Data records

..........

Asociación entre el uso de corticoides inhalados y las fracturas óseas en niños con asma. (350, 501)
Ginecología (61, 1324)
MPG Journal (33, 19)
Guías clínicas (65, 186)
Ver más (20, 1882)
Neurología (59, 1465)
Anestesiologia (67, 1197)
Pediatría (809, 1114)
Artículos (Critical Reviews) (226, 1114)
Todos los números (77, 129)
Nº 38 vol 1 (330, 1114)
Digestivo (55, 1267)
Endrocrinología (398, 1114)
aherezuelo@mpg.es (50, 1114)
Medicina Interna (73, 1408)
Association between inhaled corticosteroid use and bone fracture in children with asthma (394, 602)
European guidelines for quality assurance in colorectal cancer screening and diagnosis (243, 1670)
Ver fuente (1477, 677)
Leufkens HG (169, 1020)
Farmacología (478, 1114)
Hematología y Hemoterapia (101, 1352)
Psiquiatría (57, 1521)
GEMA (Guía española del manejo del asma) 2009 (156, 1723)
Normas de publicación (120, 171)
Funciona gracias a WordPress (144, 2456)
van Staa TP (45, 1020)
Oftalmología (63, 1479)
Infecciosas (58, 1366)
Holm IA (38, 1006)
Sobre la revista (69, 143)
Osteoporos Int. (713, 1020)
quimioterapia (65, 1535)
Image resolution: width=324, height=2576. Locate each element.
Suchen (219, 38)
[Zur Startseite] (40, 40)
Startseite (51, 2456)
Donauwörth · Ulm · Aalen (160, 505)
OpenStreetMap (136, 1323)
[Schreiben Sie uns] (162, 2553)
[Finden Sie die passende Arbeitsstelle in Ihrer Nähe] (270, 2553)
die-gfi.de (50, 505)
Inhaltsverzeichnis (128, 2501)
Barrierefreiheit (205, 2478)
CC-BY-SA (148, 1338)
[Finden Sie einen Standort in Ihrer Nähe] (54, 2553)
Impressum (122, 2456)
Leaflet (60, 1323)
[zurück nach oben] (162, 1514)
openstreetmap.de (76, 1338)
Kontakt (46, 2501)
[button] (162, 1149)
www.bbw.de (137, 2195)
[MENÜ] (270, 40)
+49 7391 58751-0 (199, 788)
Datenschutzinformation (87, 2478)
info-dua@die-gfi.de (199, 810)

..........

_Your goal_. Write an exact transcription of every entry above.

_Answer for the task_.
Asociación entre el uso de corticoides inhalados y las fracturas óseas en niños con asma. (350, 501)
Ginecología (61, 1324)
MPG Journal (33, 19)
Guías clínicas (65, 186)
Ver más (20, 1882)
Neurología (59, 1465)
Anestesiologia (67, 1197)
Pediatría (809, 1114)
Artículos (Critical Reviews) (226, 1114)
Todos los números (77, 129)
Nº 38 vol 1 (330, 1114)
Digestivo (55, 1267)
Endrocrinología (398, 1114)
aherezuelo@mpg.es (50, 1114)
Medicina Interna (73, 1408)
Association between inhaled corticosteroid use and bone fracture in children with asthma (394, 602)
European guidelines for quality assurance in colorectal cancer screening and diagnosis (243, 1670)
Ver fuente (1477, 677)
Leufkens HG (169, 1020)
Farmacología (478, 1114)
Hematología y Hemoterapia (101, 1352)
Psiquiatría (57, 1521)
GEMA (Guía española del manejo del asma) 2009 (156, 1723)
Normas de publicación (120, 171)
Funciona gracias a WordPress (144, 2456)
van Staa TP (45, 1020)
Oftalmología (63, 1479)
Infecciosas (58, 1366)
Holm IA (38, 1006)
Sobre la revista (69, 143)
Osteoporos Int. (713, 1020)
quimioterapia (65, 1535)
Image resolution: width=324, height=2576. Locate each element.
Suchen (219, 38)
[Zur Startseite] (40, 40)
Startseite (51, 2456)
Donauwörth · Ulm · Aalen (160, 505)
OpenStreetMap (136, 1323)
[Schreiben Sie uns] (162, 2553)
[Finden Sie die passende Arbeitsstelle in Ihrer Nähe] (270, 2553)
die-gfi.de (50, 505)
Inhaltsverzeichnis (128, 2501)
Barrierefreiheit (205, 2478)
CC-BY-SA (148, 1338)
[Finden Sie einen Standort in Ihrer Nähe] (54, 2553)
Impressum (122, 2456)
Leaflet (60, 1323)
[zurück nach oben] (162, 1514)
openstreetmap.de (76, 1338)
Kontakt (46, 2501)
[button] (162, 1149)
www.bbw.de (137, 2195)
[MENÜ] (270, 40)
+49 7391 58751-0 (199, 788)
Datenschutzinformation (87, 2478)
info-dua@die-gfi.de (199, 810)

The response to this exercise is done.